So your contribution to education has been, literally, contributions, the checks you’ve written to further your conservative values through education reform, and therein lies a potential problem. Education reform was born out of the conservative movement, and education reform, traditional conservatives and the neo-liberals, went all in on Never Trump.  I mean, y’all didn’t even try to be nice. But then Trump won, and wow, talk about a lucky break: education is one of the areas that Trump doesn’t care about, so is happy to give out jobs to conservatives like kibble to puppies.

But precisely because Trump doesn’t care much about education, because he picked someone without giving much thought to policy, you could get into trouble. Remember that feeling all you traditional conservatives had during the primaries? The horrible, stomach-turning realization that most of the GOP didn’t give a damn about all your dearest principles? The realization that GOP voters had shrugged and voted for your candidates because they didn’t have any other choice? Except now they did?

Bets, you need to remember that feeling and hold onto it for dear life. You live in that traditional conservative bubble, the one that sees black kids getting shot by white cops and blames bad (white female) teachers.  Technically, education reform focuses on improving education, but the reason they get funding is conservative belief that decimating union clout in traditionally blue states, thus disrupting a faithful, powerful Democrat lobby, will make the world a better place.

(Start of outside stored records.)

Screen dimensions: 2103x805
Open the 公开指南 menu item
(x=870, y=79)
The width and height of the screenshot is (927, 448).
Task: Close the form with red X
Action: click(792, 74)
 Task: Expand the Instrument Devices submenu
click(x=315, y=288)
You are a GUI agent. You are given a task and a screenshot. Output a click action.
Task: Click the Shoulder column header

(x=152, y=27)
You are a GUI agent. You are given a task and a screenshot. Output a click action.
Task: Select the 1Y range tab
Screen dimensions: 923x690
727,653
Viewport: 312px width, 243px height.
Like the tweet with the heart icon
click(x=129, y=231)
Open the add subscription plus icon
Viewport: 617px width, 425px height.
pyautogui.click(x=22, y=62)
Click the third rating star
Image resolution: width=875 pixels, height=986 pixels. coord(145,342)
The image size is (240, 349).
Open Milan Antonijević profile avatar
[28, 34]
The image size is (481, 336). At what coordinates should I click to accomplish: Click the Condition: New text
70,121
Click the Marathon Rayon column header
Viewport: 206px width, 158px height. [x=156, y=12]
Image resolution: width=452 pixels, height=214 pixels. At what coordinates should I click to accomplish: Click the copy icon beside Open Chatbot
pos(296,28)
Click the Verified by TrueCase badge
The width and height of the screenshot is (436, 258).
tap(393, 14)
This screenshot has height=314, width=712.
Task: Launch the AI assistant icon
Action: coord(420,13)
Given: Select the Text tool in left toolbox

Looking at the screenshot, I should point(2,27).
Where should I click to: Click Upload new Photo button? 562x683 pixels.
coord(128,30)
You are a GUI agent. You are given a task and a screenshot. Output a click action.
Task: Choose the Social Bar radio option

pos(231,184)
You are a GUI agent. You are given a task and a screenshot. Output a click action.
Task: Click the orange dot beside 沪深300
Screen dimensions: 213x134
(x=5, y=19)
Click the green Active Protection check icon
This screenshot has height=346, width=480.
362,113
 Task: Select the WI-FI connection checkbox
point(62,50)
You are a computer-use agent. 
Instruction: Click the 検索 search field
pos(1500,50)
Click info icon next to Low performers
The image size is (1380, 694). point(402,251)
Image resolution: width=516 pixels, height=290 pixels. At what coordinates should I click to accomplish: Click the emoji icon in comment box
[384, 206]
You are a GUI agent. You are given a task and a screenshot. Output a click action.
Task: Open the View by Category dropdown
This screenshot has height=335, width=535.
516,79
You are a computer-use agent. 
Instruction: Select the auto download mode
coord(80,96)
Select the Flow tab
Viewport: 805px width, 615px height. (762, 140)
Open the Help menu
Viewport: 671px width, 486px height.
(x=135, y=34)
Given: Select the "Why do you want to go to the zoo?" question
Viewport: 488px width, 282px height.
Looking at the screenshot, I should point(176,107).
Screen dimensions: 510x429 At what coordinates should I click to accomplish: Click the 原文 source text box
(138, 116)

What, you think I’m cynical? In the metric ton of writing Rick Hess does every year the words “West Virginia” rarely, if ever, appear. (I thought I’d found an example but  it turned out to be a guest blogger.) Michael Petrilli is equally uncaring about the Mountain State, and mentions Detroit often, Michigan rarely or never. Go through the list of education reform organizations and see how often they worry about those isolated Wyoming schools, or whether or not the children of those Syrian refugees Hamdi  Ulukaya brings into Idaho because apparently no native workers want employment in his Chobani yogurt factories.

Reformers might be conservative, but they target blue states and blue voters. Take a look at the school district with the greatest charter penetration  as of 2015:


Hey, that map looks familiar. Oh, yeah, it looks like this county by county election map for 2016:

Except it’s a weird mismatch, isn’t it? Conservative reformers have had their greatest strengths in  Democrat strongholds. Even the ones found in Trump territory are in majority-blue areas.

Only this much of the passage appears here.